If all banks simultaneously tried to get rid of excess reserves, this would lead to changes in the prices of goods, services, and assets. Eventually, the price level would rise high enough so that banks were holding their desired real stock of reserves. But when you consider that excess reserves in America are roughly 1000-fold higher than in 2007, the required price level increase would presumably be very large. (It’s difficult to say how large, as there have also been some regulatory changes since 2007 that have boosted the demand for bank reserves.) I suspect that the UK would face a similar problem.
Ultimately, someone must pay the cost of financing the public debt. If the central bank buys back the government’s debt in QE programs, then there are three options:
1. Have the central bank pay IOR indefinitely, which is costly.
2. Impose an implicit tax on the banking system with regulations that require banks to hold large quantities of reserves that pay no interest.
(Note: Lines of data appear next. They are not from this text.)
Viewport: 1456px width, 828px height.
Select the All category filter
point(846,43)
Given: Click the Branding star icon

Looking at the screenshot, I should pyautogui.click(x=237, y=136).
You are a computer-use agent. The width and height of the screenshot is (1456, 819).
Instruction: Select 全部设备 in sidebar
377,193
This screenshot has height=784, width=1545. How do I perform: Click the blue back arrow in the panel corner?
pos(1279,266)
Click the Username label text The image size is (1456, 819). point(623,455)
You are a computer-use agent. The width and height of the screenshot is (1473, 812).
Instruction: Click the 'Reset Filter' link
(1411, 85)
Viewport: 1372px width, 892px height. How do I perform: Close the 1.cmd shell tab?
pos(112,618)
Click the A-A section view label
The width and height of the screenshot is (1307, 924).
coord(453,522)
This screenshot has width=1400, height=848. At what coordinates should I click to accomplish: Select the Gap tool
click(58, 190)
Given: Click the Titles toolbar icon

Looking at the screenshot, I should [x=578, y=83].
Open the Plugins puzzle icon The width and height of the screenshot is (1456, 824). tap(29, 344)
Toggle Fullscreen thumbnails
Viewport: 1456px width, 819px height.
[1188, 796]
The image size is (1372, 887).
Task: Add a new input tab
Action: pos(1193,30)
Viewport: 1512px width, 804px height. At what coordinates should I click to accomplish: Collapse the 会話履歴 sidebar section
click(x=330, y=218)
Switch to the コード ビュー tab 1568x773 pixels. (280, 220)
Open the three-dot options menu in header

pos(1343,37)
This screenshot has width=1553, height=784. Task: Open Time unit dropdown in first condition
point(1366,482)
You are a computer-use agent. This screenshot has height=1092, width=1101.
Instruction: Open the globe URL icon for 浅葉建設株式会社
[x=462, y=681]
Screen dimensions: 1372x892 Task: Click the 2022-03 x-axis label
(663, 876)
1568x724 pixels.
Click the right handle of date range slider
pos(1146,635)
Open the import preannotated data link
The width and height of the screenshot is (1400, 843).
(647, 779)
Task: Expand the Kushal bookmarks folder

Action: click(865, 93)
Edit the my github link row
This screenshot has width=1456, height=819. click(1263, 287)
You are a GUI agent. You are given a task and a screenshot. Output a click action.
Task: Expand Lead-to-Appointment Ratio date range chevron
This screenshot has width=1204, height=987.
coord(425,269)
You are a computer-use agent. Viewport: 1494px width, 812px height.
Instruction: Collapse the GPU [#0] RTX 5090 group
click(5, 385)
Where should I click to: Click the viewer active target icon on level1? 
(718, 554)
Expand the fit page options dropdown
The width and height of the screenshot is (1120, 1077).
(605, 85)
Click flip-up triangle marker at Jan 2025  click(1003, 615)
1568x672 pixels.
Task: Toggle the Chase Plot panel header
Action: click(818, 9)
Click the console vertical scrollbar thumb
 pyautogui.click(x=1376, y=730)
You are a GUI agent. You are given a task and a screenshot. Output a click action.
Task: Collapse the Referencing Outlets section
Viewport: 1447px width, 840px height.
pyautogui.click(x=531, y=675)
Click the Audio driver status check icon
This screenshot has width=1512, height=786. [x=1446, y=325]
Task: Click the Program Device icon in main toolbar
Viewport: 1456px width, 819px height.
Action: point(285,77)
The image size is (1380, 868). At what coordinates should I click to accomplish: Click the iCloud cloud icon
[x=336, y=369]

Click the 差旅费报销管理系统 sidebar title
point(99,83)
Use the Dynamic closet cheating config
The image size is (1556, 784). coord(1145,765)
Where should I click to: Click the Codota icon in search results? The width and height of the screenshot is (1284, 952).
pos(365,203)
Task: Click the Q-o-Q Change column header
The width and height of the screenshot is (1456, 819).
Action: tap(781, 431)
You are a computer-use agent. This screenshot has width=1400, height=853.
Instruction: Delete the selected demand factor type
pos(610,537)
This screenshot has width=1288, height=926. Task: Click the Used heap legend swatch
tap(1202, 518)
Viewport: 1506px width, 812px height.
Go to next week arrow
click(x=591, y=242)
3. Impose an inflation tax on the public by not requiring banks to hold large quantities of reserves, but also not paying interest on those reserves.
I fail to understand the rationale for imposing a tax on banks during periods when QE results in losses for the central bank. As an analogy, imagine if the Prince of Monaco visited the casino of Monte Carlo every so often. On some days he ended up winning money. Other days he would suffer losses. Now suppose that on days when his luck was bad the prince imposed an ad hoc tax on the casino equal to his losses. That doesn’t seem fair!
Central banks have essentially been running a giant hedge fund. Why should commercial banks have to pick up the tab on those occasions when the bets of the central bank turn sour?